_Action item_. Some entries follow. Reproduce exactly the lines starting at the one with "This screenshot has height=1200, width=1920." and stopping after the one with "Given: Click the back".

_Provided records_.
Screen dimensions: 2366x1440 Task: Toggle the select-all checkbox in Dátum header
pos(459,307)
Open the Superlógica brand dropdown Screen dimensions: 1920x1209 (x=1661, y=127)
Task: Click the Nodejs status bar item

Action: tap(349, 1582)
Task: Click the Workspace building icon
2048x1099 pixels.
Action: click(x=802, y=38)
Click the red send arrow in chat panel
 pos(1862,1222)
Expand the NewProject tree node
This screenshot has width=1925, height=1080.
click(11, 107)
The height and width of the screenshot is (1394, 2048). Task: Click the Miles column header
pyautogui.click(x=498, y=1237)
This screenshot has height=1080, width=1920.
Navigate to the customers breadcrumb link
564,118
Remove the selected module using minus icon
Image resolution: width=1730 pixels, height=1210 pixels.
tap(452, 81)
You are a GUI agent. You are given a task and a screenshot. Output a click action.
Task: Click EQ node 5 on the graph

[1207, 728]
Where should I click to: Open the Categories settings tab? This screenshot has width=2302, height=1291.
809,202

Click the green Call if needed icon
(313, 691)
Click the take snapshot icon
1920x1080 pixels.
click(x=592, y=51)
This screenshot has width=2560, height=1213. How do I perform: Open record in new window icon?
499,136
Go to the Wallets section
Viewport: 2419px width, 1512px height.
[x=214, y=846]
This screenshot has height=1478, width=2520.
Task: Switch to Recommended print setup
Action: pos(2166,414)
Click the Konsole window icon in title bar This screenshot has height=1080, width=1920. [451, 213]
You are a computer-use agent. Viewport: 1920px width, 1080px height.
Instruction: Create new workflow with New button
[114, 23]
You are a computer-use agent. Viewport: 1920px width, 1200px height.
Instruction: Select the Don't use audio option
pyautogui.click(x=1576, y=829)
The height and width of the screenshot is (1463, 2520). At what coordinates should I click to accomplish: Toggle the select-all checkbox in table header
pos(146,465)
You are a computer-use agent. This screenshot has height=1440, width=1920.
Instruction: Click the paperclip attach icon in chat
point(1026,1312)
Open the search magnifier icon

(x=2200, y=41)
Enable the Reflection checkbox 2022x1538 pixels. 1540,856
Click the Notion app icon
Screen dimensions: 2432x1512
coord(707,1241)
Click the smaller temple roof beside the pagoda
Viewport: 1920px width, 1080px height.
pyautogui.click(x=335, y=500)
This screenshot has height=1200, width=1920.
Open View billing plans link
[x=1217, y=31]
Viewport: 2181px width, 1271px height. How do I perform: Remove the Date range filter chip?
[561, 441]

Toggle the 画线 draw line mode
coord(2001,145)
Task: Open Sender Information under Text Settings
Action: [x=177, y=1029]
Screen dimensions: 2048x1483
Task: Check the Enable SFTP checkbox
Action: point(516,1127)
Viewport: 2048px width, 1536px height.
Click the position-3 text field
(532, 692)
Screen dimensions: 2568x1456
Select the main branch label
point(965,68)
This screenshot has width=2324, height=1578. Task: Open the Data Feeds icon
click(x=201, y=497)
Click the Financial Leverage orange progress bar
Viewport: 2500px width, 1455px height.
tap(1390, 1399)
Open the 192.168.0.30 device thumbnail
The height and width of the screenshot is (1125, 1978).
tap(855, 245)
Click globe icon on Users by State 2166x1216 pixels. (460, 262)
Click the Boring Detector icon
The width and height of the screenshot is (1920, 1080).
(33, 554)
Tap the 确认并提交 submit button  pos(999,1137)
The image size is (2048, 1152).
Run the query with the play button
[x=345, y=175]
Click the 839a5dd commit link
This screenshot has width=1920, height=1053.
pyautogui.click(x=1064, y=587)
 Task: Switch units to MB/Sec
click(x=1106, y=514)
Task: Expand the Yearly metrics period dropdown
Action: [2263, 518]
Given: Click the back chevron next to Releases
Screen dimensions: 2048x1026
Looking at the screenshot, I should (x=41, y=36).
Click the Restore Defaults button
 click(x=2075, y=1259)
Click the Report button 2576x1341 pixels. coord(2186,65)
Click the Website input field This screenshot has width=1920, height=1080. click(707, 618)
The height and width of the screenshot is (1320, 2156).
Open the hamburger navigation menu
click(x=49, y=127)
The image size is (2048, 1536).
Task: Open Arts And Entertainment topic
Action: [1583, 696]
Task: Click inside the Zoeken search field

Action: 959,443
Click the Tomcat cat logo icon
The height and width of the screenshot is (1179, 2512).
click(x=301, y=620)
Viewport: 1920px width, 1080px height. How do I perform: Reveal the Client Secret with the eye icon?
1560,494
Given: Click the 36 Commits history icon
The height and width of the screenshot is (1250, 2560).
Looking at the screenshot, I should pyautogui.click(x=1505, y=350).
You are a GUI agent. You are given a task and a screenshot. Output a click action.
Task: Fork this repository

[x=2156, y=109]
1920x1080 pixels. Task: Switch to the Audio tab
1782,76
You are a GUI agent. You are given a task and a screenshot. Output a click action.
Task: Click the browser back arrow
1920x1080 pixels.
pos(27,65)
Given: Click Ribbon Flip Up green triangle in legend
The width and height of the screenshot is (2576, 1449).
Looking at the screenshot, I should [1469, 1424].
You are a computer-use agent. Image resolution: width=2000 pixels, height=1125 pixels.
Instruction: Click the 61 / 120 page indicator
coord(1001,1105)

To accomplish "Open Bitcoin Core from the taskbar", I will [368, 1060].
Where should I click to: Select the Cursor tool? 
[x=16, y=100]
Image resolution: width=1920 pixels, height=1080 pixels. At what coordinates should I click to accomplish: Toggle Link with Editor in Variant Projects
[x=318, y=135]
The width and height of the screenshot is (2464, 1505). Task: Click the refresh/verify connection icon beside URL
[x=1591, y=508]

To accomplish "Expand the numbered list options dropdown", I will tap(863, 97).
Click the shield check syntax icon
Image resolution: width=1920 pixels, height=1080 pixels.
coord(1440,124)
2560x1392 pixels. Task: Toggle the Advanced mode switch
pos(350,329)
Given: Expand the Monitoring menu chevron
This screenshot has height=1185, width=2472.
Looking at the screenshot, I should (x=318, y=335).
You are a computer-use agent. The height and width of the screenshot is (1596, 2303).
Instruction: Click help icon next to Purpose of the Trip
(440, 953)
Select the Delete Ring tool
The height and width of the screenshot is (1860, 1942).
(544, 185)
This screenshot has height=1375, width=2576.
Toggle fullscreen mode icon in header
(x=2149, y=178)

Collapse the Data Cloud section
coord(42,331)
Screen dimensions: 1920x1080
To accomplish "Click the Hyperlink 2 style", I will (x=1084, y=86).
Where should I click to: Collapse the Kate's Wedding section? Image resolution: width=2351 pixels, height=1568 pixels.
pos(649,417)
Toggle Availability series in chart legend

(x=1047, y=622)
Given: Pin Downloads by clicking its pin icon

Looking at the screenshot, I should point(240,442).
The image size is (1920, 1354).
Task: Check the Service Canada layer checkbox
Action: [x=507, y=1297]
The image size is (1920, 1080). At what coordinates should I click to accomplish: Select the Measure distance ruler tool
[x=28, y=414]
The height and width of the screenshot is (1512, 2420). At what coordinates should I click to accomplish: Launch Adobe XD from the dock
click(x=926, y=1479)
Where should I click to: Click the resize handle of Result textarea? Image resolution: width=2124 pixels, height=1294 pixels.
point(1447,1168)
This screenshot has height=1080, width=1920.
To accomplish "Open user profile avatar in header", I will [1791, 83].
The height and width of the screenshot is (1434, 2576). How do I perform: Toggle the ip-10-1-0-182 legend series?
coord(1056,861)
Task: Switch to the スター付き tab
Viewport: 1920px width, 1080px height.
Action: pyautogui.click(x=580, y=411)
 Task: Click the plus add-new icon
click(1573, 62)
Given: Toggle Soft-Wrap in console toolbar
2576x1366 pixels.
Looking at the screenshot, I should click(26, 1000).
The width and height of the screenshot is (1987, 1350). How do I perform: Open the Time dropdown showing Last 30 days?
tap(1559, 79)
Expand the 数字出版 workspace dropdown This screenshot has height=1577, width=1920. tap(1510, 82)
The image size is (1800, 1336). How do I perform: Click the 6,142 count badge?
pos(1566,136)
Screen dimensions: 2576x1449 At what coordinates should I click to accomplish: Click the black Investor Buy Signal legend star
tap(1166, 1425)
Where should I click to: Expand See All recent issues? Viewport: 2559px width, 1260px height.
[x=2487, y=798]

_Solution_.
This screenshot has height=1200, width=1920.
Open View billing plans link
[x=1217, y=31]
Viewport: 2181px width, 1271px height. How do I perform: Remove the Date range filter chip?
[561, 441]

Toggle the 画线 draw line mode
coord(2001,145)
Task: Open Sender Information under Text Settings
Action: [x=177, y=1029]
Screen dimensions: 2048x1483
Task: Check the Enable SFTP checkbox
Action: point(516,1127)
Viewport: 2048px width, 1536px height.
Click the position-3 text field
(532, 692)
Screen dimensions: 2568x1456
Select the main branch label
point(965,68)
This screenshot has width=2324, height=1578. Task: Open the Data Feeds icon
click(x=201, y=497)
Click the Financial Leverage orange progress bar
Viewport: 2500px width, 1455px height.
tap(1390, 1399)
Open the 192.168.0.30 device thumbnail
The height and width of the screenshot is (1125, 1978).
tap(855, 245)
Click globe icon on Users by State 2166x1216 pixels. (460, 262)
Click the Boring Detector icon
The width and height of the screenshot is (1920, 1080).
(33, 554)
Tap the 确认并提交 submit button  pos(999,1137)
The image size is (2048, 1152).
Run the query with the play button
[x=345, y=175]
Click the 839a5dd commit link
This screenshot has width=1920, height=1053.
pyautogui.click(x=1064, y=587)
 Task: Switch units to MB/Sec
click(x=1106, y=514)
Task: Expand the Yearly metrics period dropdown
Action: [2263, 518]
Given: Click the back chevron next to Releases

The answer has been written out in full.